----- Source data -----

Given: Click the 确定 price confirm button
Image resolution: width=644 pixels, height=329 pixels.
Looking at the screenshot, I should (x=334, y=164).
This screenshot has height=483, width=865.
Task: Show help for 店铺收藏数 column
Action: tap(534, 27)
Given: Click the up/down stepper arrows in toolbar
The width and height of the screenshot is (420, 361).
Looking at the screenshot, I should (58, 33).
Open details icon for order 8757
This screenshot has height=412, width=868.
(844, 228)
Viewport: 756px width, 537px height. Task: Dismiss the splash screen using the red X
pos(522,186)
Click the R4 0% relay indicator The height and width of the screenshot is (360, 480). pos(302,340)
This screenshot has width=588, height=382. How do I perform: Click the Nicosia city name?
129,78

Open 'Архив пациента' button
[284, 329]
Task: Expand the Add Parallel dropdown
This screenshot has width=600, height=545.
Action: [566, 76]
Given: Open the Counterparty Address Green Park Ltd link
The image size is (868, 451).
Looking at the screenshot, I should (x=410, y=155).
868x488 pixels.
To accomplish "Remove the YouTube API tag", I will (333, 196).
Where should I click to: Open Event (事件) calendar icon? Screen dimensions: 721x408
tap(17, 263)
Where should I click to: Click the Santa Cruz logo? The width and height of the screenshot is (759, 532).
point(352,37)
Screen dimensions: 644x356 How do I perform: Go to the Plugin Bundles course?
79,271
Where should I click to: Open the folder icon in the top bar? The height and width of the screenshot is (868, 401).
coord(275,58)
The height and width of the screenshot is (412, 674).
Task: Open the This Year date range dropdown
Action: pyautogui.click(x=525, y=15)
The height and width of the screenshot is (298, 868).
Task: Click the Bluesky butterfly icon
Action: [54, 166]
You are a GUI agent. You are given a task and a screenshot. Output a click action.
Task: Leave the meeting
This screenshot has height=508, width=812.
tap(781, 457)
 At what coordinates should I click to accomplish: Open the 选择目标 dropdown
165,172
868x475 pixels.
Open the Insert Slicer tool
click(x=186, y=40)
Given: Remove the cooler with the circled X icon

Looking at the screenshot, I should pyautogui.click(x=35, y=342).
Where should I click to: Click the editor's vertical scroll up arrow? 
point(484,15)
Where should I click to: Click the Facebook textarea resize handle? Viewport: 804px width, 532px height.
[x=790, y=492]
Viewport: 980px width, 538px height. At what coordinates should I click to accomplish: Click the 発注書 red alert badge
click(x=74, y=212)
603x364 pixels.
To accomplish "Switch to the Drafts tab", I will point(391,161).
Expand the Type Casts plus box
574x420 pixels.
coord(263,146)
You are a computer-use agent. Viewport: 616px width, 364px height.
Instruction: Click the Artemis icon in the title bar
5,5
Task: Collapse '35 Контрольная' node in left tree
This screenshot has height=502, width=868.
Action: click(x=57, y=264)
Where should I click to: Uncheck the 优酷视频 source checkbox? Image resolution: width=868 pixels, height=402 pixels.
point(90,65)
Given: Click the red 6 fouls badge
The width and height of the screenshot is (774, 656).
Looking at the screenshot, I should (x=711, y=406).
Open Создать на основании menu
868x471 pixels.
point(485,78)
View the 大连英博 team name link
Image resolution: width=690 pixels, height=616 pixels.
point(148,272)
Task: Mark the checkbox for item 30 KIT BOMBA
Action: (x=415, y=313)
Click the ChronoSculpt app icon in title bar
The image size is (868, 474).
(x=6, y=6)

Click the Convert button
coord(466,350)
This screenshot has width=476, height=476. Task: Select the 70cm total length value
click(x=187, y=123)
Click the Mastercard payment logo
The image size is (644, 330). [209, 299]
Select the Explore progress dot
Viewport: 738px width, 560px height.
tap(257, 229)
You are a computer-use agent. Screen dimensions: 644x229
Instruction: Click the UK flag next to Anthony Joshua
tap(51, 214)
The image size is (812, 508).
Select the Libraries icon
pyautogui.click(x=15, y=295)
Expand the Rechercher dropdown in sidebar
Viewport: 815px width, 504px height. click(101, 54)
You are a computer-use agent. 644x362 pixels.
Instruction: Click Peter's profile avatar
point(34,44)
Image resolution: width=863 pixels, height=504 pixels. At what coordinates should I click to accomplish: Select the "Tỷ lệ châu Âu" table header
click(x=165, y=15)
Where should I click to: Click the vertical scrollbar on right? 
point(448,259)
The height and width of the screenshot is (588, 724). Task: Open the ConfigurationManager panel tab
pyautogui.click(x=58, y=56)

-----

§ Task description: If a line in the entries above contains the word "agent", copy it.

§ Solution below:
You are a GUI agent. You are given a task and a screenshot. Output a click action.
You are a computer-use agent. Viewport: 616px width, 364px height.
You are a computer-use agent. Screen dimensions: 644x229
You are a computer-use agent. 644x362 pixels.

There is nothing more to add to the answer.